__Task goal__: The whole listing that follows should be printed again, unchanged.

*-*-*

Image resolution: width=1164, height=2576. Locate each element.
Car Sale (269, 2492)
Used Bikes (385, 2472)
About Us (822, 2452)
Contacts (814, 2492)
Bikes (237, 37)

*-*-*

__The completed task__:
Image resolution: width=1164, height=2576. Locate each element.
Car Sale (269, 2492)
Used Bikes (385, 2472)
About Us (822, 2452)
Contacts (814, 2492)
Bikes (237, 37)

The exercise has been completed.